A different PowerShell script that finds permissions assigned to OUs. This one must be run from a windows system joined to the domain to be queried.
<#
.SYNOPSIS
FindOuPermissions is a Windows PowerShell script that finds all of the different OUs in a domain,
determins the permissions assigned to different users and groups, and reports back which are different
from their parent; including what those permissions are.
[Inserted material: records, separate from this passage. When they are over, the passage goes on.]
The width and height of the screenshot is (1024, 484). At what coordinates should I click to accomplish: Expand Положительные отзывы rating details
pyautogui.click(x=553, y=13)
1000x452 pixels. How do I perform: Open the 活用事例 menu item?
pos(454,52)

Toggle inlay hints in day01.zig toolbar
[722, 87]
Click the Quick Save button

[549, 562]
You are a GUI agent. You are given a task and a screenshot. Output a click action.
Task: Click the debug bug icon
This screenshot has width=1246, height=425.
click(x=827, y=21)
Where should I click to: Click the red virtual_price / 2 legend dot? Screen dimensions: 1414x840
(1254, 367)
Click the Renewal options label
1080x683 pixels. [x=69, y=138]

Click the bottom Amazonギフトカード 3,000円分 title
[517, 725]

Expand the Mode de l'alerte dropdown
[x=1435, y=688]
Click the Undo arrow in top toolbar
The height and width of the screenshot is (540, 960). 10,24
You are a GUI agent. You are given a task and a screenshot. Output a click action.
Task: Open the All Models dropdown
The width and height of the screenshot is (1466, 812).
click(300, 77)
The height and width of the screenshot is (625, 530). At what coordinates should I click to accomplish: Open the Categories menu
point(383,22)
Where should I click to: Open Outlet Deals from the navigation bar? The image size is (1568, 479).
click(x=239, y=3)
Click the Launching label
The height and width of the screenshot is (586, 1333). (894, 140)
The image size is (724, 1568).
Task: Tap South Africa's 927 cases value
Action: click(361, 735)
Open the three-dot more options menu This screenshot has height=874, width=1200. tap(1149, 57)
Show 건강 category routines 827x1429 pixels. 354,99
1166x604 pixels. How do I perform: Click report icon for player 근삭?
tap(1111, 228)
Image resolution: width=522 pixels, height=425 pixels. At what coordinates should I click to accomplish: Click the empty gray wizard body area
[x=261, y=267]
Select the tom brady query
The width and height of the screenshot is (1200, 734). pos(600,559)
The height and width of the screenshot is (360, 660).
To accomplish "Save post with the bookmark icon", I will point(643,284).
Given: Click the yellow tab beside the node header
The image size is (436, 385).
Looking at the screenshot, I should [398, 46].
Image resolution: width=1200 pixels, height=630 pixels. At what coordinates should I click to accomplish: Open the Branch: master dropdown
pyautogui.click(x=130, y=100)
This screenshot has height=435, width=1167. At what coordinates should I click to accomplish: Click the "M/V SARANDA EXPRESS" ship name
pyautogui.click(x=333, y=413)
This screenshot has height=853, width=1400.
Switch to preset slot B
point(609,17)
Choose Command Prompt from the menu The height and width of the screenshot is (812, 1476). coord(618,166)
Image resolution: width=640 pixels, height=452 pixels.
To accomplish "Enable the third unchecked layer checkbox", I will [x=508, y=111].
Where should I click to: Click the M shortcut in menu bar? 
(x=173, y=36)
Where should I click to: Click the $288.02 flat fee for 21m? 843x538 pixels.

This script does require that the device be joined to the domain being queried and RSAT is installed.
Author: Eric Kuehn
#>
Function Get-OUacl ($ACLlist){
$MyOUAclArray = New-Object System.Collections.ArrayList
Foreach ($ACL in $ACLlist){
$ACLobjectType = if($ACL.ObjectType -eq '00000000-0000-0000-0000-000000000000'){
"All"
}ELSE{
$RawGUID = ([guid]$ACL.ObjectType).ToByteArray()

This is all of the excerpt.